Urbanistica, prescritte le accuse per gli 11 imputati

Penne, l’inchiesta per fatti tra il 2007 e il 2010 con accuse di falso e corruzione Il fatto non sussiste per l’ex sindaco Di Marcoberardino e Antonio Mergiotti
PENNE. La prescrizione spazza via il ciclone giudiziario che nel 2010 investì l’area Vestina con un’inchiesta sull’urbanistica su un presunto sistema definito all’epoca dal gip «di illegalità diffusa». Ieri, infatti, il tribunale collegiale, presieduto dal giudice Rossana Villani, ha dichiarato prescritti i fatti, relativi al periodo di tempo compreso tra il 2007 e il 2010, contestati a 11 imputati, accusati, a vario titolo, di corruzione e abuso. Tra loro figurano l'ex sindaco di Penne, Ezio Donato Di Marcoberardino, finito nei guai per due presunti episodi di abusi, e l'architetto Antonio Mergiotti, all'epoca dei fatti dirigente del settore Urbanistica, accusato di abuso e corruzione. I due, oltre alla prescrizione, hanno incassato l’assoluzione perché il fatto non sussiste, come chiesto dallo stesso pm Gennaro Varone, per un presunto abuso relativo all’esecuzione di un’ordinanza di demolizione di opere edilizie realizzate illecitamente. Vicenda chiusa, perché i fatti sono stati dichiarati prescritti, anche per gli altri 9 imputati: gli ex assessori comunali di Penne Alberto Giancaterino e Femio Di Norscia; l'ex assessore provinciale e comunale di Pescara Rocco Petrucci, ingegnere e titolare di uno studio di progettazione di cui Giancaterino, secondo l'accusa, sarebbe stato «socio di fatto» con un ruolo di insider; gli imprenditori Ettore, Guido e Nicola Pierdomenico; l'imprenditore Roberto Cecamore; l'ingegnere capo Piero Antonacci; l'ex consigliere comunale Roberto Di Fabrizio.
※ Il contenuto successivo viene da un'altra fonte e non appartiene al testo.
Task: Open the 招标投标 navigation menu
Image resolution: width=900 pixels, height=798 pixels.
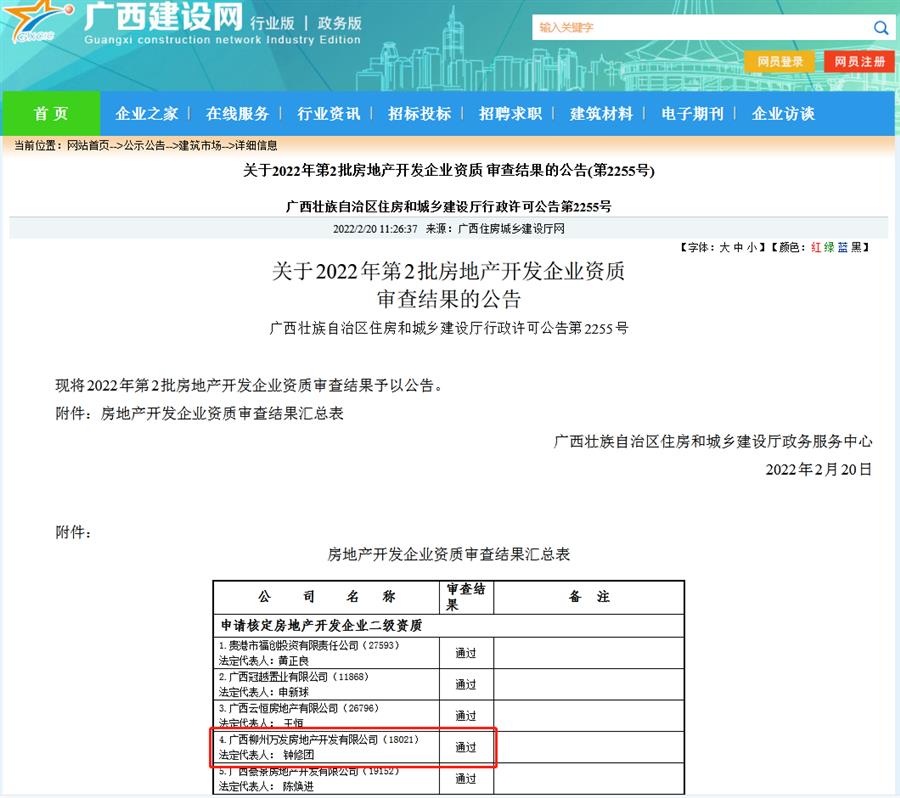Action: point(420,114)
Il procedimento sull’urbanistica costituisce la parte principale dell'inchiesta, denominata “Vestina”, che 6 anni fa culminò con 5 arresti domiciliari e 30 persone indagate. In particolare, nel mirino di Varone erano finite alcune concessioni edilizie rilasciate, secondo il pm, «in maniera illegittima» per «tutelare gli interessi privati» degli imprenditori Roberto Cecamore ed Ettore, Guido e Nicola Pierdomenico.
Secondo l'accusa, l'ex assessore Giancaterino avrebbe sostanzialmente assicurato canali preferenziali a Petrucci nelle pratiche da lui seguite ottenendo in cambio «retribuzione corrisposta a Petrucci sotto forma di parcella, di importo tale da essere poi diviso tra i due soci». Nello specifico, i permessi a costruire finiti sotto la lente della procura riguardavano l'ampliamento di un fabbricato situato in zona agricola; l'ampliamento di un centro commerciale a Penne; la realizzazione di un fabbricato in via Ringa a Penne «benché gli appartamenti in esso previsti non rispettassero la cubatura imposta al Prg e dal Rec». Tutte accuse che la complicità del tempo trascorso ha trasformato in un nulla di fatto.